Um Amor de Bebê
Não tem jeito mesmo. A mudança é inevitável. Mas antes de falar disso, deixe-me dizer que o amor pode ser também inevitável. E não muda. Na essência será sempre o mesmo. Até nas línguas. No caso do inglês, por exemplo – essa língua colonizadora, veículo contemporâneo de muitas desgraças pelo mundo afora a povos mais oprimidos ou menos desenvolvidos –, ele tem quatro letras. Como no português. LOVE lá. AMOR aqui.
Agora vejamos os balões. Que nos encheram de tantas alegrias quando crianças em inesquecíveis festas juninas. E ensejaram lindas canções de que a gente não esquece. Eles subiam aos céus carregados de lanterninhas. Que podiam tomar a forma da Taça Jules Rimet, como em 58; de uma cruz (e havia o balão cruz); da própria palavra amor; de um barco ou navio. Do que quer que fosse.
As lanterninhas podiam vir abaixo dele ou em volta. Um verdadeiro projeto de engenharia. Cálculos de peso, equilíbrio devem ter sido realizados. Artesanato quanto à confecção da bucha. Como do próprio balão. Tudo isso para quê? Para provocar uma emoção, aflorar um sentimento de alegria, o que tem muito a ver com amor. E de duração efêmera. Apesar de podermos chorar muito, o amor sempre nos traz alegria. Por isso a sua duração (da alegria) pode ser pequena. Como o voo do balão. Mas pode também ser infinita, já que no amor a alegria se renova.
De qualquer modo, lá está o balão. E terá apenas algumas horas ou momentos no ar. Até que despareça lá em cima por detrás das nuvens ou se transforme num pontinho de luz e não seja possível mais vê-lo. Coisa parecida com a festa de quinze anos de sua filha ou com o imponente casamento de seu neto na Igreja da Candelária. Em que tanto dinheiro foi gasto para um entretenimento de apenas algumas horas. Destinado a colocar algumas pessoas especiais num mundo de alegria. Ainda que passageira.
Vejo hoje um balão. Escuto de repente algumas explosões no ar. Intermitentes, espaçadas. E que aparentemente não acabam. Corro para o jardim. Noite de lua quase cheia. Céu limpo. E vejo que se seguem às explosões os efeitos maravilhosos de fogos de artifício. Abaixo do ponto de luz de onde se originaram. Isso continuando bem depois de o balão já estar lá em cima. Quase tornando-se num pontinho prestes a desaparecer do alcance de nossas vistas.

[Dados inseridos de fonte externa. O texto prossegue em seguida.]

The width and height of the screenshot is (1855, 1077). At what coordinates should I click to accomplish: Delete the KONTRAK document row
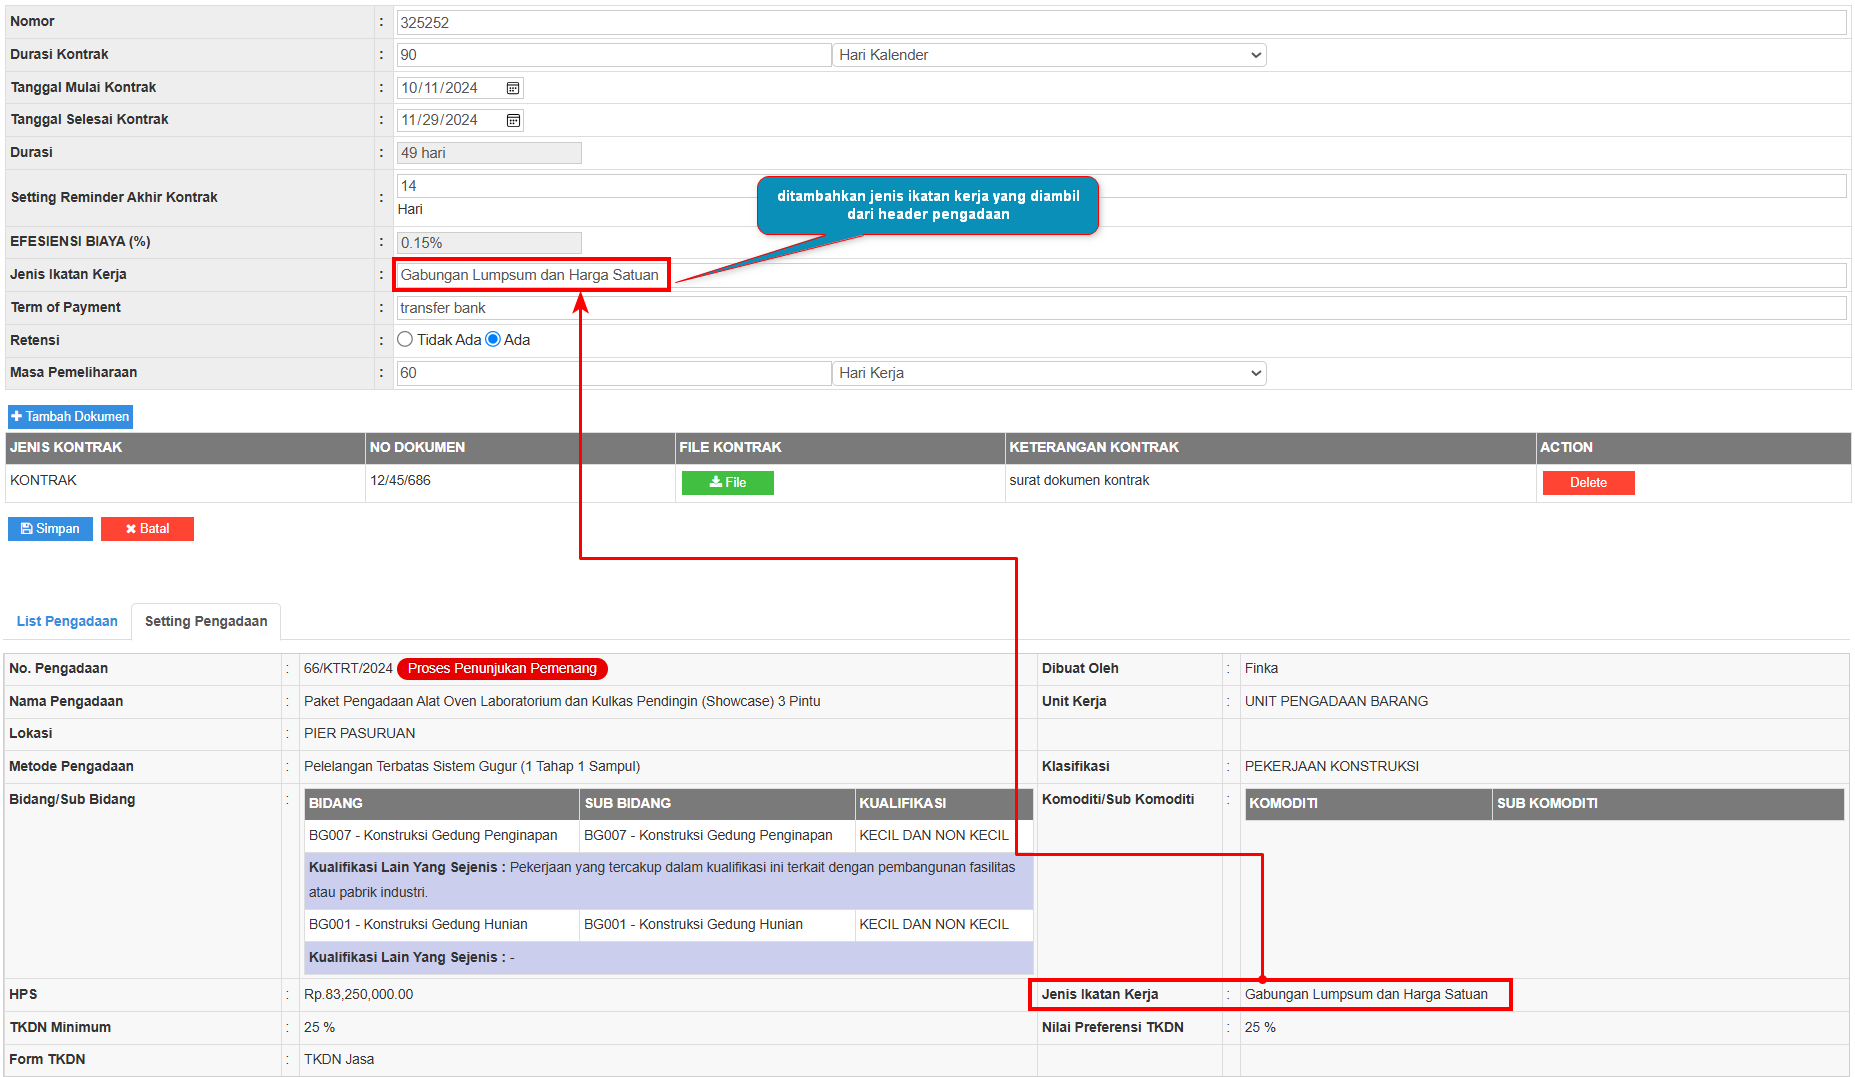(1588, 483)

Belo trabalho de engenharia. O cálculo do tempo ou das distâncias em que deverão ocorrer as explosões programadas. O cálculo e o dimensionamento da estrutura do balão para suportar o peso dos fogos de artifício. Como terá sido a disposição desses fogos, programados para se detonarem a determinados espaços de tempo? Cada um com cores e efeitos específicos?
Concluo – não sei se apressadamente – que as lanterninhas já eram. Os balões tornaram-se mais sofisticados. Agora dispõem no espaço belíssimos fogos de artifício. Nesse aspecto, com mais segurança, porque são detonados bem longe das pessoas. Tudo de novo para provocar em você uma sensação de alegria, de estupor. Igualmente por alguns momentos. Isso não mudou.

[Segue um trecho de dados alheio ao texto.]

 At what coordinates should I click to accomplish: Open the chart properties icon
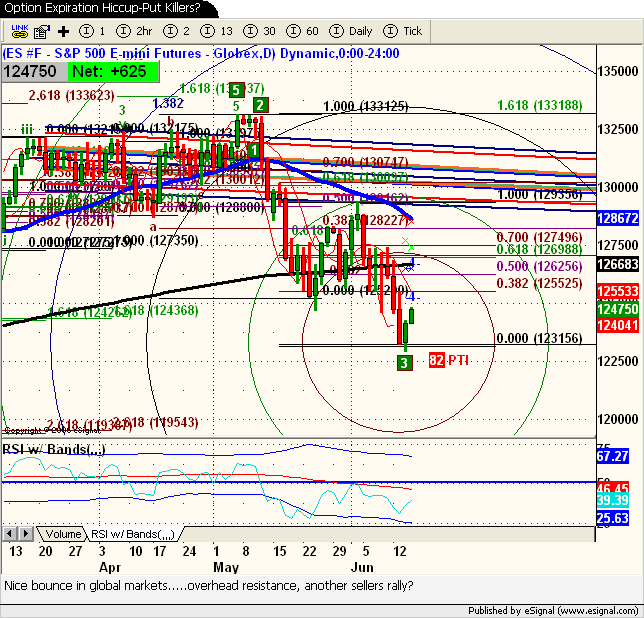(42, 31)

Não vá pensar – talvez apressadamente também – que me preocupo em defender a prática de soltar balões. Até por certo saudosismo. Sei dos graves riscos que neles se encerram quando há a possibilidade de caírem sobre áreas densamente povoadas. E da parafernália de normas que desaconselham essa prática em espaços urbanos. Refiro-me apenas ao projeto de um artefato dessa natureza. Que não tem condições de ser produzido industrialmente. E ao que está por trás da motivação que leva uma pessoa – mais provavelmente um grupo – a um empreendimento desse porte. Para concluir que nada se altera. Apesar da inevitabilidade das mudanças.
Os balões de ontem não poderiam ser iguais aos de hoje. Mas os efeitos provocados nas pessoas de uma forma ou de outra são os mesmos.
Podem até acabar com os balões. Mas não acabaremos tão facilmente com uma festa de aniversário ou com as bodas de um casamento. Hetero ou homo. Como não acabaremos também com a alegria de ver um bebê nuzinho ou de fraldas engatinhando pelo chão da casa. Vamos aproveitar enquanto ele não cresce. O que acontece rapidamente.